To the poster asking about good references for quantitative principles, the above paper is a good start.

Also:

http://press.princeton.edu/titles/8055.html

http://www.amazon.com/Design-Testing-Optimization-Trading-Systems/dp/0471554464

Not sure of there is a "Quant for dummies" type text out there... you kind of have to have an advanced knowledge of stats to do this stuff.

Regards,

Mike
 
Quote from Mike805:

You bring up a lot of good points. I use Walk Forward Optimization quite a bit to validate predictive value. On a day-to-day basis, I do tweak my mean reversion system parameters ever so slightly so as to get a good portfolio list for the next day, so I guess one could call this a form a optimization.

The interesting thing about your SuperBands system is that it hasn't been properly tested. This is the result of your choice of tools. I can see several issues that when properly addressed will provide a more accurate measure of what this concept will trade like in real life. Foremost, the data from wealth Lab is of poor quality. Hence, using limit orders is a bit misleading. The LOD or HOD per Wealth Lab's data is often times wrong, so one needs to adjust expectations that limit fills will likely be exaggerated in ones favor. Second, you've done a good job in defining the bounds, now look at the actual execution. I've done a substantial amount of work with Market Profile and I traded MP concepts discretionarily for years. One of the many trades you'll find from market profile is what I call the value area completion trade. The value area is the price zone where, time-wise, 75% of the trading activity occurs. When prices move out and then back into the value area, the probability of the price trading back across the value area is very high. This is in a sense a mean reversion trade based on time spent away from value. The trick is that the price has to start moving back toward value after it has traded away from value. This concept is similar to your superbands and its what I use in the system I posted earlier. The trick is in defining where the point is, that when reached, signals a high probability of prices going back to value.

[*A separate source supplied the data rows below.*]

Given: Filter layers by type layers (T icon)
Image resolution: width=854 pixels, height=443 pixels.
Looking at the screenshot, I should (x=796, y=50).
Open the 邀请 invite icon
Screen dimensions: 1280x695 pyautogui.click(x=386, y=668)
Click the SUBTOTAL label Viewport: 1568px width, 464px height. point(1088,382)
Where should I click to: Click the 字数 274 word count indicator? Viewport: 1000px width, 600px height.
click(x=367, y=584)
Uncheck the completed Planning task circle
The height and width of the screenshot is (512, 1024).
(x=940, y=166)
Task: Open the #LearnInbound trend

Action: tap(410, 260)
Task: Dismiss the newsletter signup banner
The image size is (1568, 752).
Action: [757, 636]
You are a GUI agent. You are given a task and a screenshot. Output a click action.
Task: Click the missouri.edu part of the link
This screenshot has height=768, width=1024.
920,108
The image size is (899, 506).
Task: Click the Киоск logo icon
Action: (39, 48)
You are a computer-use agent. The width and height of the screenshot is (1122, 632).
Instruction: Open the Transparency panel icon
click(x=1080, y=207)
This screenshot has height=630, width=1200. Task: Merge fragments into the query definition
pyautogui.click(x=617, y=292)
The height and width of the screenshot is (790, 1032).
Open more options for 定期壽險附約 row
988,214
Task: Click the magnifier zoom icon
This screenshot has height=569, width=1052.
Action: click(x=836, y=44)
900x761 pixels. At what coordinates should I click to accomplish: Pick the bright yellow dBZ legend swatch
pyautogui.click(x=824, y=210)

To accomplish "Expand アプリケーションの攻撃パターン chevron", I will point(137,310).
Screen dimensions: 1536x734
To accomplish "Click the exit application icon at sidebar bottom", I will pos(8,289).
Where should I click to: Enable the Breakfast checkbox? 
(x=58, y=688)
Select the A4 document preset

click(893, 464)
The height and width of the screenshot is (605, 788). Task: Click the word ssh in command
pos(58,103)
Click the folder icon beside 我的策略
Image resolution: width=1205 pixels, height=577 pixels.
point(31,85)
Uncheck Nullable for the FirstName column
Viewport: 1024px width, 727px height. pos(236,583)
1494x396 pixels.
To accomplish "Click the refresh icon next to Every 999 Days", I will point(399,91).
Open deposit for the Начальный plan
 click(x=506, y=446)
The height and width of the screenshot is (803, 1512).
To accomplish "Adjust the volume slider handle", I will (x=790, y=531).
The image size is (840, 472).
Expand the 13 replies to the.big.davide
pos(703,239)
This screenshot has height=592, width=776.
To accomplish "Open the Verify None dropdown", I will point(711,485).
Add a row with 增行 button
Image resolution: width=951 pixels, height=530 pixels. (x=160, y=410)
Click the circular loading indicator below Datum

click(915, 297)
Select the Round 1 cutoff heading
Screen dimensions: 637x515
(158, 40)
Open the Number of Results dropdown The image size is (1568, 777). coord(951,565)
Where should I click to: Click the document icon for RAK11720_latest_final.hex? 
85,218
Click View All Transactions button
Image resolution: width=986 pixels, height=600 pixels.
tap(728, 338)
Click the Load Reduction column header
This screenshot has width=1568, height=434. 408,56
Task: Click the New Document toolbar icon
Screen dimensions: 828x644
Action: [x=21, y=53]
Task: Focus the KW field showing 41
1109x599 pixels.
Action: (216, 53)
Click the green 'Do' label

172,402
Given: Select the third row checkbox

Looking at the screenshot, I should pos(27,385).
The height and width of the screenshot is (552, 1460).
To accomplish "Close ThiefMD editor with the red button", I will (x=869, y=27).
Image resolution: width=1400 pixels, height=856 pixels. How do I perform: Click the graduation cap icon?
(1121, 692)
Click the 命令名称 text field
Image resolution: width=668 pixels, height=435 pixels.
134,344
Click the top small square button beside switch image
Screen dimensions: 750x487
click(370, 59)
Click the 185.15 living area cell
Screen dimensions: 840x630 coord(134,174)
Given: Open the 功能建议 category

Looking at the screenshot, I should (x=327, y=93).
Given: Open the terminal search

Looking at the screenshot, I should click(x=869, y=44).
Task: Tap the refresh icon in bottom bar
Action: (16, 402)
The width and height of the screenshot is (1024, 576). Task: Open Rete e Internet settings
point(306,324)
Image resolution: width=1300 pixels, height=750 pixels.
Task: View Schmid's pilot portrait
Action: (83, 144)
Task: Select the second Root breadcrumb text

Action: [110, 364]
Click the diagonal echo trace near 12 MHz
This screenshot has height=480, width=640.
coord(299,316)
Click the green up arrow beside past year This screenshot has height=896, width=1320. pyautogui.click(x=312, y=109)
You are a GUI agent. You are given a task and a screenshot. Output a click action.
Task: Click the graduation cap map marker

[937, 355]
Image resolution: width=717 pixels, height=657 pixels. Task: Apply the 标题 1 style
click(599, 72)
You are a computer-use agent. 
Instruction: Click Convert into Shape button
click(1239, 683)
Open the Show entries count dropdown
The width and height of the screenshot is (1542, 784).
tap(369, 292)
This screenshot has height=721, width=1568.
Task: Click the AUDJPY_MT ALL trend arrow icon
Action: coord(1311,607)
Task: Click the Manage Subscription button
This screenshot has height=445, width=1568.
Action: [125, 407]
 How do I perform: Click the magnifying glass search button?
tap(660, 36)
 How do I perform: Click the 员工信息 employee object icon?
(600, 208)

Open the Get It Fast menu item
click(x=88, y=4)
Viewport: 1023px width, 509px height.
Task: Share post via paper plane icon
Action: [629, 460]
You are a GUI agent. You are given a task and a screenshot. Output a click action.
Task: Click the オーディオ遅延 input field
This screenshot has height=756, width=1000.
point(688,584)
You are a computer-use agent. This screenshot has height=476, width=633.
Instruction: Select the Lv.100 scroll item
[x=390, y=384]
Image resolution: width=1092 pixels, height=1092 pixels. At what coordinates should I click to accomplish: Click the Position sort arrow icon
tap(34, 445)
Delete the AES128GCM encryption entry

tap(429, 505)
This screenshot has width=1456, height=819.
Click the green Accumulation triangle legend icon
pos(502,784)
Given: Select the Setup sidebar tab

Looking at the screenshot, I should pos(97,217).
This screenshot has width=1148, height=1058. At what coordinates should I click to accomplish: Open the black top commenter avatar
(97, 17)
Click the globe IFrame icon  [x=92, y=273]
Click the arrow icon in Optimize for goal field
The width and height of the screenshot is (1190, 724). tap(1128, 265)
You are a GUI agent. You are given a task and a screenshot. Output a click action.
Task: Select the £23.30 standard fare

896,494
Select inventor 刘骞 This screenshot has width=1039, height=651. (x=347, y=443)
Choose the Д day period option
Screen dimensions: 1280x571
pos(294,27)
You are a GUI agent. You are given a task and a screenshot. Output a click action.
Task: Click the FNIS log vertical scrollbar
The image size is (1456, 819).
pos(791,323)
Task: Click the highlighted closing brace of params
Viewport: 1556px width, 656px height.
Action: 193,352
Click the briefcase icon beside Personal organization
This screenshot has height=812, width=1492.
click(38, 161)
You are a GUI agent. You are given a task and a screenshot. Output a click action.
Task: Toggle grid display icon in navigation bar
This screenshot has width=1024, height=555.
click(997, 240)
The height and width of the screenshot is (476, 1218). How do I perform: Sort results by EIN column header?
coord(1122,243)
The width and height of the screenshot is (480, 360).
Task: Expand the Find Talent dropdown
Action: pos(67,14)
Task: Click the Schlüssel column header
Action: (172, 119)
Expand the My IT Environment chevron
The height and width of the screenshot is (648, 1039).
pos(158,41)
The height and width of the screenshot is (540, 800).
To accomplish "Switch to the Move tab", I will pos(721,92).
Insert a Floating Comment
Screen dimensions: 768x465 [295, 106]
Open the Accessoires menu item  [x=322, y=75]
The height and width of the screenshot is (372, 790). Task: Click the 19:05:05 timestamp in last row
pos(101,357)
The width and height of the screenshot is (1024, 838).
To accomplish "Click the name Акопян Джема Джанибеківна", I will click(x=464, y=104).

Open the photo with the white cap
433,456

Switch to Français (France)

Simulating the above requires custom tools due the the "buy Stop" type entry mechanism required. One essentially has to quantify the entry on a tick level to get it accurate. I suggest you build your own backtester to do this or you can use any number of off the shelf products. A cheap and easy one that comes to mind is Amibroker.

In terms of indicators, you are right about non-extremum. The only set of indicators I ever use are true ranges.

As a side note, are you familiar with volatility modeling? GARCH? If you have the inclination I suggest you read Engle's work on GARCH and see what you find. You've likely already seen it but:

http://pages.stern.nyu.edu/~rengle/Garch101.doc

My work as of late has been a refurbishing of this model using "Fuzzy" algorithms. The results are promising as I managed to create an adaptive standard model based on the fundamental concepts of GARCH. The key element is the inclusion of a Cauchy distribution function that allows for non-normal distributions (as I believe all volatility/price distributions are not normal).

To the poster asking about good references for quantitative principles, the above paper is a good start.

Also:

http://press.princeton.edu/titles/8055.html

http://www.amazon.com/Design-Testing-Optimization-Trading-Systems/dp/0471554464

Not sure of there is a "Quant for dummies" type text out there... you kind of have to have an advanced knowledge of stats to do this stuff.

Regards,

Mike

I actually don't think we're working off that different of a notion on trading.... I'll have a better reply soon.

I'll have to look into GARCH a bit more.

A case study in compounding for dummies I wrote here, recently, http://www.advisorworld.com/2009/01/17/the-power-of-compounding/ , and this was some of the allure of discussing the simplistic notion of beating the S&P by 10% annually for a long period of time.
 
an inside story from IB

is that a 40mm account went 10% USD 25%"short equities" 25% "short oil" 40% long 10yT 08-04-2008

the account didn't trade again in 2008.